**Task to carry out**
Pull out of the data below the stretch of lines bounded by the one containing "Task: Click the Share with a friend icon" and the one containing "Task: Click the Acessibilidade", both bounds included, unchanged.

**Exercise inputs**
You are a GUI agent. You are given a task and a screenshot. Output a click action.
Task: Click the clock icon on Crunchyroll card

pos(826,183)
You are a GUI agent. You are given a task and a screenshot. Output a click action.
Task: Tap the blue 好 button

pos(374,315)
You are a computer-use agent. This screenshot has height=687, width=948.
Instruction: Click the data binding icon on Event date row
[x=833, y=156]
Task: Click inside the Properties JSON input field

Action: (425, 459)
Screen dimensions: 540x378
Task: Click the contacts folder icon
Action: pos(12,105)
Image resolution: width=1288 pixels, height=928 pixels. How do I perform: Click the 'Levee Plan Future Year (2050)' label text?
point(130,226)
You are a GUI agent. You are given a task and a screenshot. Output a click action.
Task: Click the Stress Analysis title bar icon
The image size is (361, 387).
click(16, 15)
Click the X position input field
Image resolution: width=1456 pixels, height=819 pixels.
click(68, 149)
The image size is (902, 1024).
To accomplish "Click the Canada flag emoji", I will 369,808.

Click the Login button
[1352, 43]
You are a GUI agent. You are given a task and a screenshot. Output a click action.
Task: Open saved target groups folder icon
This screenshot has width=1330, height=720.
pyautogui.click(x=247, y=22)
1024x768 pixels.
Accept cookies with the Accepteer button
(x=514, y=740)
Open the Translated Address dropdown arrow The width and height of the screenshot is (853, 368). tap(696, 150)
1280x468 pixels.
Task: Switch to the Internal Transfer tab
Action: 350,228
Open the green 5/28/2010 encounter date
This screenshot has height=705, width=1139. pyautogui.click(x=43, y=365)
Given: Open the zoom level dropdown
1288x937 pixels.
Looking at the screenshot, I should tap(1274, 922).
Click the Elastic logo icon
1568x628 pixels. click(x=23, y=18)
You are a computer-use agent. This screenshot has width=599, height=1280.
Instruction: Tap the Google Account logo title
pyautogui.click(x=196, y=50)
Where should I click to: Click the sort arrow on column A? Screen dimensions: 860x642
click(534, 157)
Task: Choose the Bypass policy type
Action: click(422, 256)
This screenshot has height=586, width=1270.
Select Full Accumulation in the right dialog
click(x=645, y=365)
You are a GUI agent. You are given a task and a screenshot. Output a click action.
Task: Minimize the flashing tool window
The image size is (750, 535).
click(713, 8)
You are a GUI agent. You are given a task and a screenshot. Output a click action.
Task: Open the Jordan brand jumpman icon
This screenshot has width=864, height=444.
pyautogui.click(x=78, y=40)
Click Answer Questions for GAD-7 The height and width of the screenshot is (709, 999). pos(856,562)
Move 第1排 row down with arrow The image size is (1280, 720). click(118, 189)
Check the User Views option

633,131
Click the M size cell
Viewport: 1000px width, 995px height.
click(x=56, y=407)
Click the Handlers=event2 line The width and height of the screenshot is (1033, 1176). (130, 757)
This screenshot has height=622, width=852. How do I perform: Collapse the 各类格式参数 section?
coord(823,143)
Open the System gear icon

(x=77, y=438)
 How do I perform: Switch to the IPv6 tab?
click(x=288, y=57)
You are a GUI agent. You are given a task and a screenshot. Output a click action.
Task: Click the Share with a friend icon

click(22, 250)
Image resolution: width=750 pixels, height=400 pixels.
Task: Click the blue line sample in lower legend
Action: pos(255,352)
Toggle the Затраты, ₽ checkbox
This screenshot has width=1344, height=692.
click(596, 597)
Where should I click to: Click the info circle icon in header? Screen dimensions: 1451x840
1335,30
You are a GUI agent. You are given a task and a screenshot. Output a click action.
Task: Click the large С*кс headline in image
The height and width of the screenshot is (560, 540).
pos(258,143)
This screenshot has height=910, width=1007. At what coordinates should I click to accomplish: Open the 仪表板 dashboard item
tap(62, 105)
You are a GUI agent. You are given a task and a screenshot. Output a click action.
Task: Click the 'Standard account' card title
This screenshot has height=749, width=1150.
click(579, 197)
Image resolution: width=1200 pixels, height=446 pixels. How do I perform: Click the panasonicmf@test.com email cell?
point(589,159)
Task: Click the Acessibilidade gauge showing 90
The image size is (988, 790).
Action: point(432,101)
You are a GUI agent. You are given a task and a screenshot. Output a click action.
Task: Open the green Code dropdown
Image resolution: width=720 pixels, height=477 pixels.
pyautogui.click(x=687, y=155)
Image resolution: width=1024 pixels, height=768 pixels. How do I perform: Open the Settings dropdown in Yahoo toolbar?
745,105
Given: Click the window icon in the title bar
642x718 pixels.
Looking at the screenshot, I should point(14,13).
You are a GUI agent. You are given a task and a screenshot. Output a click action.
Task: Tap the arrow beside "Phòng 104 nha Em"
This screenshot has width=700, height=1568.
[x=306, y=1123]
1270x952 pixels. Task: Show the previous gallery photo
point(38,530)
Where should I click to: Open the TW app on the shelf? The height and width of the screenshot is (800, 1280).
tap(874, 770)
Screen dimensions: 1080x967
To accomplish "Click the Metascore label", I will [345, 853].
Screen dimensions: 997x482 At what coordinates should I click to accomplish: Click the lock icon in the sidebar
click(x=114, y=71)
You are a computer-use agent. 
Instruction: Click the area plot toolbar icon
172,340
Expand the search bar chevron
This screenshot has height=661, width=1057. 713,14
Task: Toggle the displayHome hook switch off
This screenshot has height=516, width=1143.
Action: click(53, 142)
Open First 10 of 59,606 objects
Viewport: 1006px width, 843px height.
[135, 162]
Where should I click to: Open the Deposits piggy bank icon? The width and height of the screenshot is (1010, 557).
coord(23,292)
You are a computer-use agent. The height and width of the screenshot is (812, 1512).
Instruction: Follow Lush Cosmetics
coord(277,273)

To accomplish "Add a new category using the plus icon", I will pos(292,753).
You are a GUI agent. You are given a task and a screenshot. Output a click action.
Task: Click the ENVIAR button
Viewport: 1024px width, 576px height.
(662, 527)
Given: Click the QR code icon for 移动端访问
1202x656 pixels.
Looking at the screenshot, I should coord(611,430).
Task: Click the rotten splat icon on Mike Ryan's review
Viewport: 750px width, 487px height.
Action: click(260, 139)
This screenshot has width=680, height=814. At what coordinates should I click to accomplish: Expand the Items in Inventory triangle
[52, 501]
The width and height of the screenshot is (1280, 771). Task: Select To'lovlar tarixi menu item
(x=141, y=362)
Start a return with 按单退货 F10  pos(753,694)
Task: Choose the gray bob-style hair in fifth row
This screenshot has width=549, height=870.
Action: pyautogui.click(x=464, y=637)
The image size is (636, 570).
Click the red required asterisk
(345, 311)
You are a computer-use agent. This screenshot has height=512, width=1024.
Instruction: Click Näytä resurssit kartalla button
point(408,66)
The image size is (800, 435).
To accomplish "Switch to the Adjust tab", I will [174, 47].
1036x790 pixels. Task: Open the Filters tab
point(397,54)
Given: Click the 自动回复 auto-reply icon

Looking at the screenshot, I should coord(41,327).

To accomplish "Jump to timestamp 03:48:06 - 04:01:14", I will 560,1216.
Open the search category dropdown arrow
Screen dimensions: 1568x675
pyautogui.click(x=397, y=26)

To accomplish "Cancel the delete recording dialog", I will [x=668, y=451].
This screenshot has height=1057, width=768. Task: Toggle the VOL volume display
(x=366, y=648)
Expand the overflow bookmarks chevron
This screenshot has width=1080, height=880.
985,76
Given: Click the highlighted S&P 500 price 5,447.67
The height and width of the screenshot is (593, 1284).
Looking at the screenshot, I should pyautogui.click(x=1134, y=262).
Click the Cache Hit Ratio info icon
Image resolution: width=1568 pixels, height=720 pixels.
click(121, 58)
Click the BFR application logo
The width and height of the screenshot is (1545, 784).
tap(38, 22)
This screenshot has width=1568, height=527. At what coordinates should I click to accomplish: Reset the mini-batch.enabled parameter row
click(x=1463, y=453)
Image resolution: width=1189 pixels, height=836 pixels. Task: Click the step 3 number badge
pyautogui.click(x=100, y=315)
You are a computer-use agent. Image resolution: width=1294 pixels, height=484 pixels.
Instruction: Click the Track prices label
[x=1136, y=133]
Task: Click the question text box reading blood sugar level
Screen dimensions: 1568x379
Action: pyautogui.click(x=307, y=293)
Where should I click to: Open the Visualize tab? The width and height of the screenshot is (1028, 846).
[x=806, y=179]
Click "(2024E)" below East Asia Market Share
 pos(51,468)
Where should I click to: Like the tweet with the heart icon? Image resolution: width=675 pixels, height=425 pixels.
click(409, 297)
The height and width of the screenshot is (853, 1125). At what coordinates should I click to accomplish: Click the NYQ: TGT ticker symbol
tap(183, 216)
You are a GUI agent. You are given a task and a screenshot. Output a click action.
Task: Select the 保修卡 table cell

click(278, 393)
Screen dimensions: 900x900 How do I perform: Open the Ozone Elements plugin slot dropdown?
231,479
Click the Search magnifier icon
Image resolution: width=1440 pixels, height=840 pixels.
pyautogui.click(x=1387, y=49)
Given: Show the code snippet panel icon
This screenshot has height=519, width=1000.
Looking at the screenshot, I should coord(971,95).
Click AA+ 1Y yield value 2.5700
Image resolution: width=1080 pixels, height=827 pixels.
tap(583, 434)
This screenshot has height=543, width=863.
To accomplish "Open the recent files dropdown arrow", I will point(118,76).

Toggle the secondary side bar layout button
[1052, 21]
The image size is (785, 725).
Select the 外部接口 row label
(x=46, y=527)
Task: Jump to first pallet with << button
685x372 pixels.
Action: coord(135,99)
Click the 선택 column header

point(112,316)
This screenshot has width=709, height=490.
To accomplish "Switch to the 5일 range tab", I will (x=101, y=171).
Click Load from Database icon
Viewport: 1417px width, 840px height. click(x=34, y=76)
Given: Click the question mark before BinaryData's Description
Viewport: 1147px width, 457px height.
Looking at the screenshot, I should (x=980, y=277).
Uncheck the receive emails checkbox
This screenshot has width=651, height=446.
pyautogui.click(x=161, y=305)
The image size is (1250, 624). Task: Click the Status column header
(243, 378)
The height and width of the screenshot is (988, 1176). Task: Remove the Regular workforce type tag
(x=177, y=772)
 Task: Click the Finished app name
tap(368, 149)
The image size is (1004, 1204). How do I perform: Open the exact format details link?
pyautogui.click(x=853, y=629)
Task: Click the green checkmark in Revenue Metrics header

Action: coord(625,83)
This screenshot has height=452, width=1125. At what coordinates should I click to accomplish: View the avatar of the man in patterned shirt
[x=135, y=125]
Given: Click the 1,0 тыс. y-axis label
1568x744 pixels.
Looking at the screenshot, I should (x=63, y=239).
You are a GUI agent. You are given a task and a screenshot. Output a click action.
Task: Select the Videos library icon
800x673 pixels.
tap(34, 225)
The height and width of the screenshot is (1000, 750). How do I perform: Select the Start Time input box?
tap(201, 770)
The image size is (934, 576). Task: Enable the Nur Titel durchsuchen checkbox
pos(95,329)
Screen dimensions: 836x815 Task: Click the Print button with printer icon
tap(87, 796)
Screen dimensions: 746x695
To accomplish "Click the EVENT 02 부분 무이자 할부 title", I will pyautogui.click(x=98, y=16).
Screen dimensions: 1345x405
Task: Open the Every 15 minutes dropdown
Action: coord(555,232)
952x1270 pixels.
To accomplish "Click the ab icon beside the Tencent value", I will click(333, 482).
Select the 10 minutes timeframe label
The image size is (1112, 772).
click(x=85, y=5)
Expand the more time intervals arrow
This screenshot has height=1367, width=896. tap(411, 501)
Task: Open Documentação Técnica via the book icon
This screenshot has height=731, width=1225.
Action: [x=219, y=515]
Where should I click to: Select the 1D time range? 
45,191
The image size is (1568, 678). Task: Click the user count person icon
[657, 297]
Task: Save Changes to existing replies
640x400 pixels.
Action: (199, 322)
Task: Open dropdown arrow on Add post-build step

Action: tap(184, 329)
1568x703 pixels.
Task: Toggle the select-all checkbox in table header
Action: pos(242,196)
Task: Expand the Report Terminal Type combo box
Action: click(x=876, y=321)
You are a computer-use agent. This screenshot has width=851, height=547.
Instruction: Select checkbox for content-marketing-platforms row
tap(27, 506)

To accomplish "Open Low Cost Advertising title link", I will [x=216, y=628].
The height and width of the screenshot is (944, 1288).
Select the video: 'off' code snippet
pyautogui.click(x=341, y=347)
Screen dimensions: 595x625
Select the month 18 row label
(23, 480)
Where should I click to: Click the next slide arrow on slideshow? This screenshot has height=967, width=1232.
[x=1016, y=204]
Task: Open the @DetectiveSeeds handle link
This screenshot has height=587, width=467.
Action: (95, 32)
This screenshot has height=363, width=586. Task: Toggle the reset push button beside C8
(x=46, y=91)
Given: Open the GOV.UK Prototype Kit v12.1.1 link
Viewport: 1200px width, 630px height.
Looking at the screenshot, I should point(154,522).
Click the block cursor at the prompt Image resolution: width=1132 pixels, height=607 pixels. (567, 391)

**Result**
Task: Click the Share with a friend icon

click(22, 250)
Image resolution: width=750 pixels, height=400 pixels.
Task: Click the blue line sample in lower legend
Action: pos(255,352)
Toggle the Затраты, ₽ checkbox
This screenshot has width=1344, height=692.
click(596, 597)
Where should I click to: Click the info circle icon in header? Screen dimensions: 1451x840
1335,30
You are a GUI agent. You are given a task and a screenshot. Output a click action.
Task: Click the large С*кс headline in image
The height and width of the screenshot is (560, 540).
pos(258,143)
This screenshot has height=910, width=1007. At what coordinates should I click to accomplish: Open the 仪表板 dashboard item
tap(62, 105)
You are a GUI agent. You are given a task and a screenshot. Output a click action.
Task: Click the 'Standard account' card title
This screenshot has height=749, width=1150.
click(579, 197)
Image resolution: width=1200 pixels, height=446 pixels. How do I perform: Click the panasonicmf@test.com email cell?
point(589,159)
Task: Click the Acessibilidade gauge showing 90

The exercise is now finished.